Comparing Jobs

When we train learners, we want to know where they are coming from. Some of our learners are brand new to a job and don’t really know much so we start from the beginning. Often our learners come from some other job. It may be a very similar job and they move up in their careers. It could be a very different job and they are transferring or making a career change. The thing is, it’ll help if we can compare the knowledge, skills, and abilities (KSAs) for different jobs to see the real differences.

Another benefit to this is to help learners manage their careers and long term plans. Let’s us the restaurant industry for example, say we find two roles of Cooks, Restaurant (35-2014.00) and Food Service Managers (11-9051.00). Now these are very different jobs but they work together every day. At times, Restaurant Cooks see an opportunity to grow their career and could desire to move up into a manager role. At first glance, we can tell there are some significant differences between the knowledge, skills, and abilities necessary for someone to be a cook or a manager. There are things the manager needs to know and do that cooks don’t have to know or do and vice versa. But what exactly are those differences? How big of a gap is there between them? It may be fair to say managers are often cross-trained so they can back up other jobs when short handed but that is a type of training we prepare for.

Using ONET, look up these two jobs.

Cooks, Restaurant (35-2014.00)

Food Service Managers (11-9051.00)

Look at the most important KSAs for each job.

KSA Cooks, Restaurant Food Service Managers
Knowledge Food Production, Customer and Personal Service, English Language, Production and Processing, Administration and Management Customer and Personal Service, Administration and Management, English Language, Personnel and Human Resources, Food Production
Skill Monitoring, Active Listening, Speaking, Critical Thinking, Coordination Service Orientation, Monitoring, Active Listening, Speaking, Management of Personnel Resources
Ability Near Vision, Problem Sensitivity, Information Ordering, Speech Recognition, Manual Dexterity Oral Comprehension, Oral Expression, Problem Sensitivity, Written Comprehension, Deductive Reasoning

You can see a few KSAs for both jobs but each job does have some KSAs the other does not. This is a GREAT way to differentiate between these two jobs more quantitatively. When we have someone moving from a Cook job to a Manager job, we have a clear idea of what the biggest gaps are.

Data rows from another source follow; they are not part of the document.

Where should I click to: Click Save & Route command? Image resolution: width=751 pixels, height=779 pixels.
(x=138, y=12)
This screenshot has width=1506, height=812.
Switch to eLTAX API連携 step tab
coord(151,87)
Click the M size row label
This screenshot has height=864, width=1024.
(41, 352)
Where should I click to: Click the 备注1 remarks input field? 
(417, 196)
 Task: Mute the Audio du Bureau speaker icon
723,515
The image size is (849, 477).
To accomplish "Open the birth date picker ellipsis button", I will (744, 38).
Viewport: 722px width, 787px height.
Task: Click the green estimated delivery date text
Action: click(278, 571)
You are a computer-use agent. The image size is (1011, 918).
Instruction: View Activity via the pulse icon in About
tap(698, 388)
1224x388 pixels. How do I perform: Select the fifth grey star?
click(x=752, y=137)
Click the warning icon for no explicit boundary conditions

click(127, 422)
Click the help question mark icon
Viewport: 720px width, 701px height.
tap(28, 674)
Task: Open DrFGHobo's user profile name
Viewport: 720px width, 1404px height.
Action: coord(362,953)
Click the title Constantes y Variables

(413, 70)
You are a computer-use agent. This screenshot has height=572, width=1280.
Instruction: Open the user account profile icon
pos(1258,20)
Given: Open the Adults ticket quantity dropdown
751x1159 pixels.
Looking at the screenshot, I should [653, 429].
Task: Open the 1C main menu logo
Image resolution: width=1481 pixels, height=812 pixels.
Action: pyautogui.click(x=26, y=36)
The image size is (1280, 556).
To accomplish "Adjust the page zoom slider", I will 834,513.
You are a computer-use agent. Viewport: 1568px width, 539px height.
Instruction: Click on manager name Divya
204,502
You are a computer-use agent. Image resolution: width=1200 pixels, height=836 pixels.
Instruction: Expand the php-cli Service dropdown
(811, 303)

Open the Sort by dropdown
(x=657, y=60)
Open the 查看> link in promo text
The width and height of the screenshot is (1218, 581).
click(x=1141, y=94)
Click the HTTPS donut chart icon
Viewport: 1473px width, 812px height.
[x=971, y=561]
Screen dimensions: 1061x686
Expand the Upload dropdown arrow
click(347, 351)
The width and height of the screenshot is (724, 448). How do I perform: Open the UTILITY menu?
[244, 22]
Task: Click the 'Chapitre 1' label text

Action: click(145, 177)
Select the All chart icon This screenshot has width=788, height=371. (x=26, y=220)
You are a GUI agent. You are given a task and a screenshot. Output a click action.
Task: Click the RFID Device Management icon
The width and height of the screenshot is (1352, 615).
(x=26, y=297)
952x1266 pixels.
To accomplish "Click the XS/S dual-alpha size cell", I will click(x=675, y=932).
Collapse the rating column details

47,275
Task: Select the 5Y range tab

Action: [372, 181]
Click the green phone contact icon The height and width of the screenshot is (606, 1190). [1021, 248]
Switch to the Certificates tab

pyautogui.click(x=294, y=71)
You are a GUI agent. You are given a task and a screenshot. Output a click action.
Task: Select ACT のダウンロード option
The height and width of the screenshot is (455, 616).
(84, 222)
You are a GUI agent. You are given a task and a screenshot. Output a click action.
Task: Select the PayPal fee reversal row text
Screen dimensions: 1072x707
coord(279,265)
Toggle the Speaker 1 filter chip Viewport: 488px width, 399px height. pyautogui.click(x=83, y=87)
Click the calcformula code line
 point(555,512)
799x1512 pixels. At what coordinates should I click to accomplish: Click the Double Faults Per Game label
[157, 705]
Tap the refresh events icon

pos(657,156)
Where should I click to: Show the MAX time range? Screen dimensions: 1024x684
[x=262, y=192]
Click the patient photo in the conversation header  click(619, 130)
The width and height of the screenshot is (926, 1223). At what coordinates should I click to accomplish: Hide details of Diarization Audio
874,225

When I do this, I download the ONET data and perform my own comparisons using the importance and the level measurements and I generate scatter plots to better visualize these dimensions. Here is an example of the scatterplot the abilities for these two jobs.

Elements in the bottom-left are not important for either job. Elements in the top-right are important for both. The line represents equal importance for both jobs. Then when dots show up above and below the line shows a different importance rating where it is rated more important in one job than the other. The closer these dots get to the upper-left or the lower-right indicates a bigger difference in rating.

This helps me not only see the differences but the amount of difference in a very quantitative way. I’m going to devote more time to those elements farther from the line than closer.